LASV是一种两节段的单股负链RNA病毒,有包膜,表面覆盖长约8~10nm的方形树突,属沙粒病毒科(Arenaviridae)的旧世界群(OldWorldgroup)。LASV基因组由两节段的双义(ambisense)单链RNA组成,编码5个结构蛋白,分别是3.4kb的S链和7.2kb的L链。S链的两个基因编码核蛋白(NP)、包膜糖蛋白GP1和GP2。L链的两个基因编码病毒聚合酶蛋白(L)和Z蛋白。GP1与GP2蛋白,是由G基因编码的前体糖蛋白GPC经翻译后裂解而来,GP1与GP2以四聚体形式构成横跨病毒囊膜的表面纤突,其上具不同抗原决定簇,与病毒的中和作用有关。

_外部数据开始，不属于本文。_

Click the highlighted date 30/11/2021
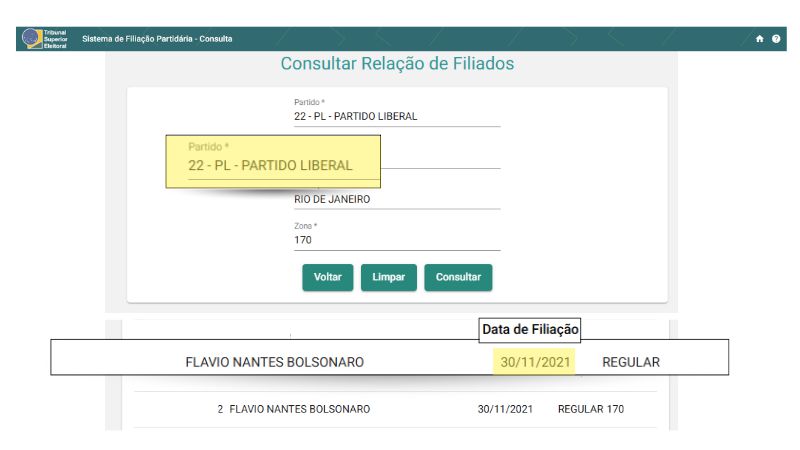Image resolution: width=800 pixels, height=450 pixels. (535, 362)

近年来,应用病毒样颗粒作为疫苗逐渐受到重视,特别是生物安全要求高的烈性病毒。病毒样颗粒是由病毒的结构蛋白自主包装形成,与天然病毒的形态一致,且能够诱导机体产生细胞免疫和体液免疫。且病毒样颗粒不包裹核酸,不能复制,因此也没有感染性,是一种安全的抗原。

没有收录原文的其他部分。